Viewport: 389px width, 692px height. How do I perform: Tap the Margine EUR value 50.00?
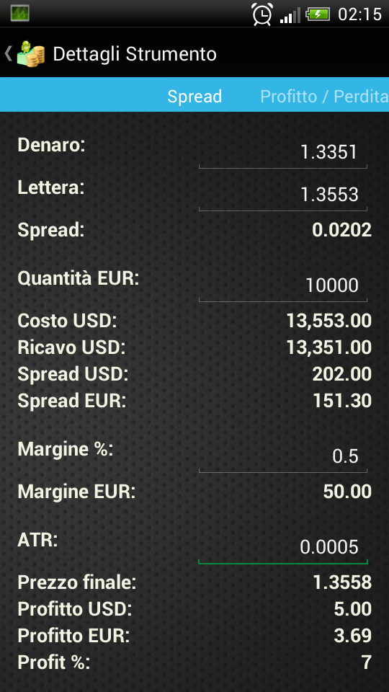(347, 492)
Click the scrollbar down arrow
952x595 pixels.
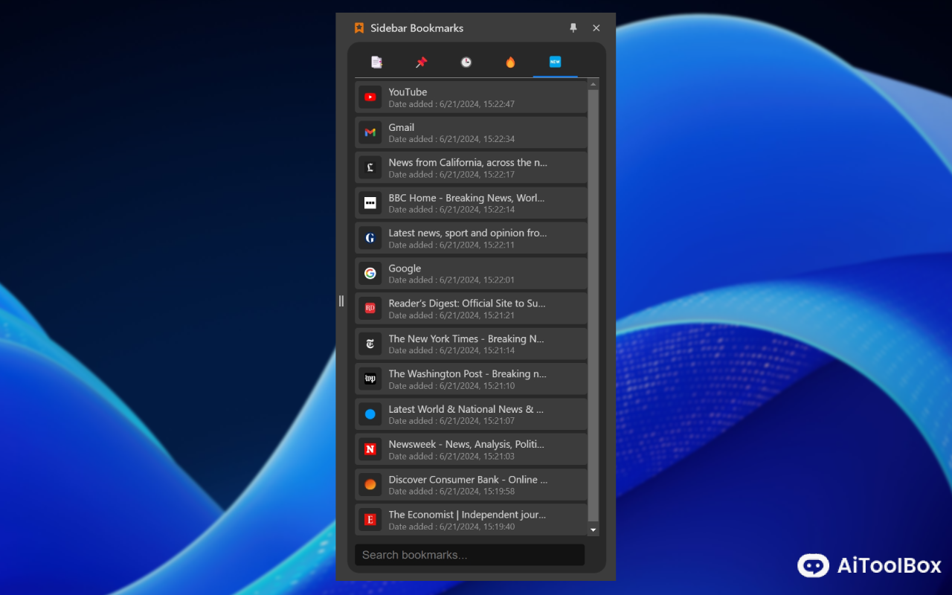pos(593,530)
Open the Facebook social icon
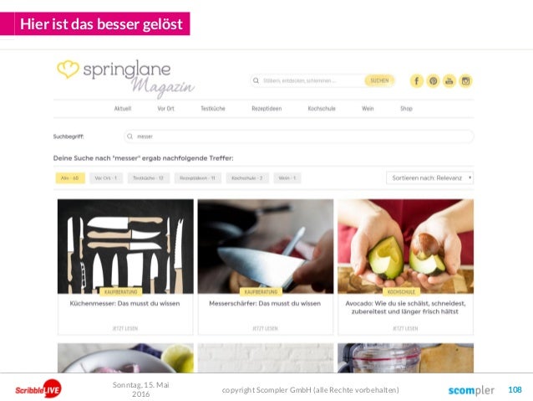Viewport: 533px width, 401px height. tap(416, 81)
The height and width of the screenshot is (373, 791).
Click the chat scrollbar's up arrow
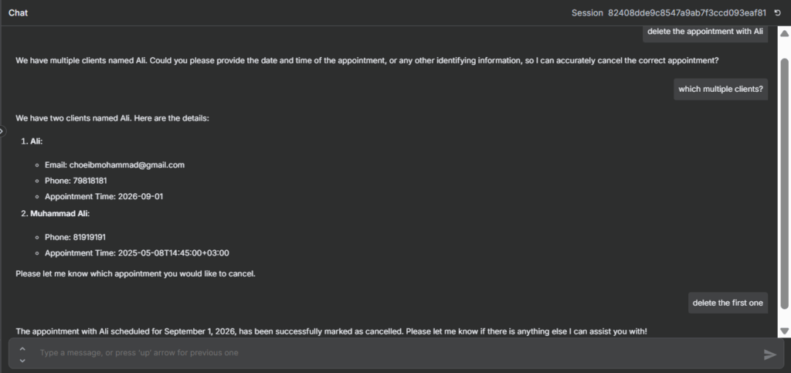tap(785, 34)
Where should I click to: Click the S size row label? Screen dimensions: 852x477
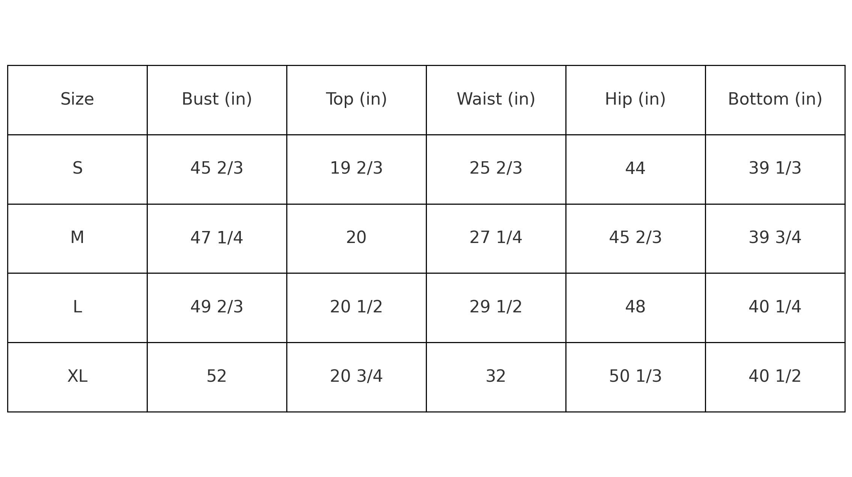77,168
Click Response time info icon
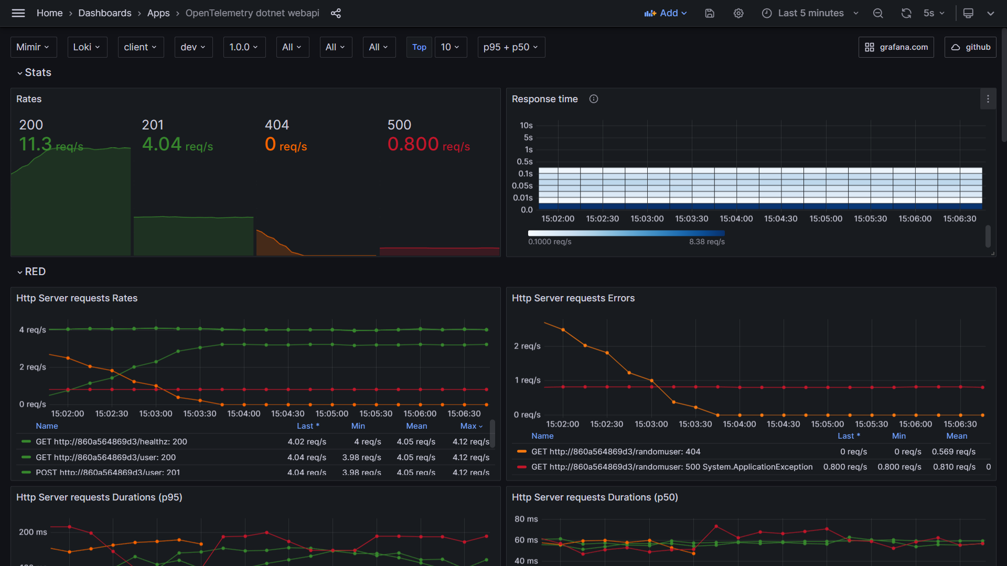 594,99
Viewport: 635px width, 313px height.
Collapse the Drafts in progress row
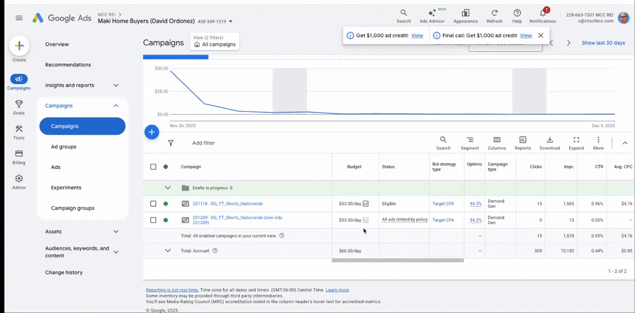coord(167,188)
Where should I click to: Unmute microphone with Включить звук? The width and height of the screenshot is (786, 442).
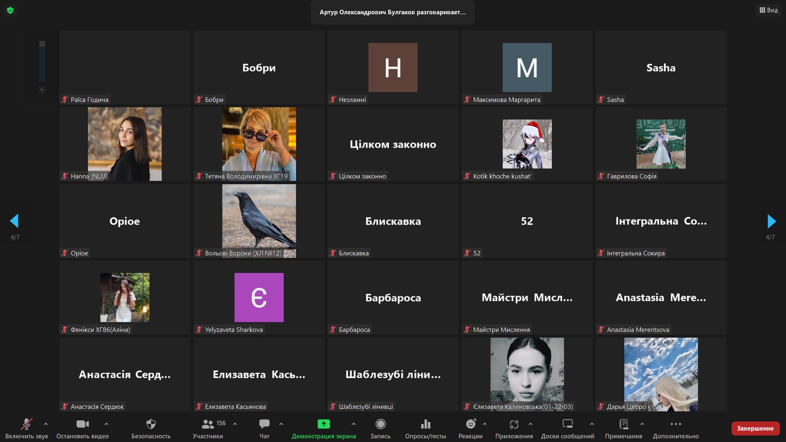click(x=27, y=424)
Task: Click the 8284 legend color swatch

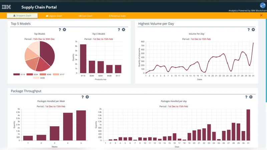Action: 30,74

-- -- --

- **Aim**: Rewrite the records above as a numbered list, skipping blank lines and leaving out the pictures.

- **Reply to the exercise**:
1. Viewport: 389px width, 692px height. How do I perform: Tap the Margine EUR value 50.00?
2. (347, 492)
3. Click the scrollbar down arrow
4. 952x595 pixels.
5. pos(593,530)
6. Open the Facebook social icon
7. Viewport: 533px width, 401px height. tap(416, 81)
8. The height and width of the screenshot is (373, 791).
9. Click the chat scrollbar's up arrow
10. tap(785, 34)
11. Where should I click to: Click the S size row label? Screen dimensions: 852x477
12. 77,168
13. Click Response time info icon
14.  594,99
15. Viewport: 635px width, 313px height.
16. Collapse the Drafts in progress row
17. coord(167,188)
18. Where should I click to: Unmute microphone with Включить звук? The width and height of the screenshot is (786, 442).
19. click(x=27, y=424)
20. Task: Click the 8284 legend color swatch
21. Action: 30,74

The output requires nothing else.